EXTRAIT DU TEXTE:
Nasser Zefzafi, le leader du mouvement de contestation du Rif, a été arrêté par les autorités ce lundi 29 mai. Une arrestation qui sanctionne trois jours lors desquels la tension a gagné en intensité à Al Hoceima, théâtre d’affrontements entre le Hirak et les autorités. Des évènements qui ont eu un retentissement national, avec l’organisation de manifestations dans tout le royaume.

Intervention controversée

La crise d’Al Hoceima s’amplifie le 26 mai lorsque Nasser Zefzafi interrompt le prêche d’un imam dans la mosquée de la ville. « Lorsque  je suis rentré dans cette mosquée, j’ai entendu parler de fitna [discorde] et d’instabilité […] je suis intervenu, car ces propos ne le concernent que lui [l’imam, NDLR] et non les musulmans », explique Zefzafi dans une vidéo filmée après le prêche, et publiée sur YouTube le le 27 mai.

https://www.youtube.com/watch?v=fcw7ecOWvE4

Une fois à l’intérieur de la mosquée, le leader du Hirak d’Al Hoceima s’attaque à l’imam l’accusant d’émettre « des fatwas pour que les gens du Golfe viennent violer femmes et enfants« . Lors de sa prise de parole devant les fidèles de la mosquée, Nasser Zefzafi attaque également l’imam sur son utilisation du mot « fitna ». « Que signifie la fitna alors que la majorité des jeunes ne trouvent rien à manger? Que signifie la fitna alors que les chaînes de télévision d’État diffusent des images de femmes dénudées dans le cadre de Mawazine?« , lance-t-il.

Le prêche dénoncé par Nasser Zefzafi a été distribué par le ministère des Habous aux 80 imams menant la prière du vendredi à Al Hoceima. Le texte, selon des militants du Hirak, critique le mouvement social. Nos confrères de Medias24 ont pu obtenir une copie du document, qu’ils ont diffusé en intégralité.  En voici certains passages :

L’existence de ces bénédictions dont Dieu a doté le Maroc ne signifie en aucun cas l’absence de manquements, d’insuffisances ou de dépassements. Ni qu’il n’y a pas de volonté de réforme. Ni qu’il ne faut pas demander des améliorations.

EXTRAIT DE DONNÉES:
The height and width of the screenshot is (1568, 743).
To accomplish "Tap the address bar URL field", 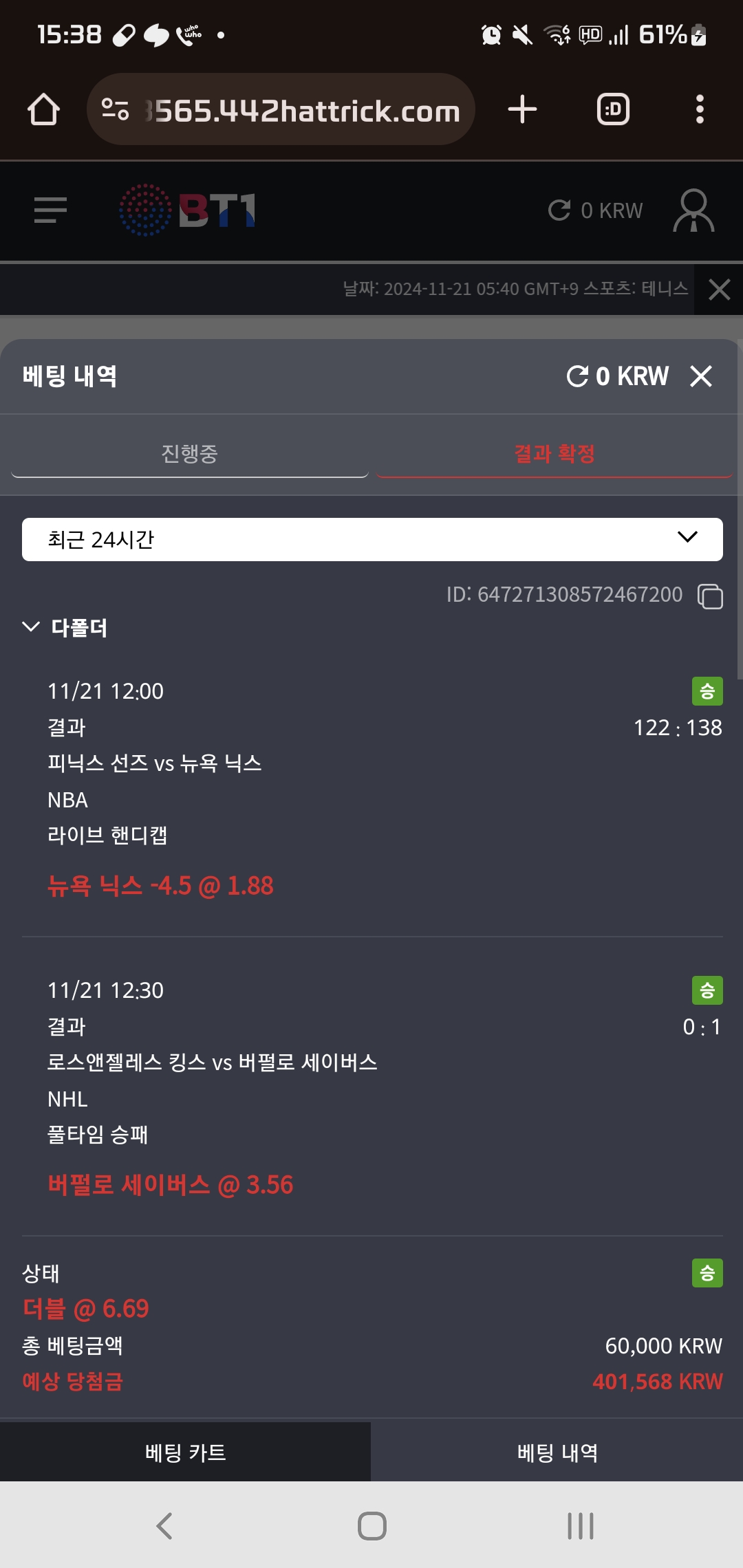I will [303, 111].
==
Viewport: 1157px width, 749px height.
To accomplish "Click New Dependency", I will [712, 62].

CONSIGNE 1: D'après l'article sur la crise d'Al Hoceima, à combien d'imams le ministère des Habous a-t-il distribué le prêche dénoncé par Nasser Zefzafi ?
CONSIGNE 2: Reprends l'article sur la crise d'Al Hoceima et poursuis-le à partir de sa dernière phrase.

RÉPONSE ATTENDUE 1: Le ministère des Habous a distribué le prêche aux 80 imams qui mènent la prière du vendredi à Al Hoceima.

RÉPONSE ATTENDUE 2:
Le vrai croyant ne part pas d’appels anonymes lancés sur Internet, ne s’enflamme pas d’une manière inconsidérée, ne regarde pas uniquement les erreurs

Il faut éviter la Fitna (discorde). Rien dans la religion ne permet ni ne justifie la destruction des biens… L’appel à la désobéissance, les troubles, par le mensonge, la falsification, est condamné par le Prophète lui-même. Il faut s’assurer des informations avant de réagir.

L’État réagit

Le coup de force de Zefzafi fait réagir immédiatement le ministère des Affaires islamiques. Le département d’Ahmed Taoufiq publie un communiqué dénonçant « fermement » des actes « prémédités« , ainsi qu’un manque de respect et de considération » envers un lieu de culte.  Pendant ce temps, Nasser Zefzazi harangue les foules depuis le toit de sa maison familiale.

« Si je suis arrêté, j’aurai gagné, car je n’ai pas pris d’armes, je n’ai pas volé (…)« , déclare le leader du Hirak, appelant à de nouvelles marches « pacifiques » dans la ville. « Si je suis arrêté, j’entamerai une grève de la faim », annonce-t-il dans la foulée.

Alors que les manifestants scandent des « Dieu est grand » et d’autres slogans en soutien à Zefzafi, il s’isole avec certains « acolytes« . Ensemble, ils  » jettent des pierres  sur les forces de l’ordre« , selon une source au sein du ministère de l’Intérieur contactée par Telquel.ma. La police  ne parvient pas à mettre la main sur le leader du Hirak, mais disperse les manifestants rassemblés autour de Nasser Zefzafi. Trois policiers ont subi des « blessures graves » lors de cette intervention selon l’agence de presse MAP.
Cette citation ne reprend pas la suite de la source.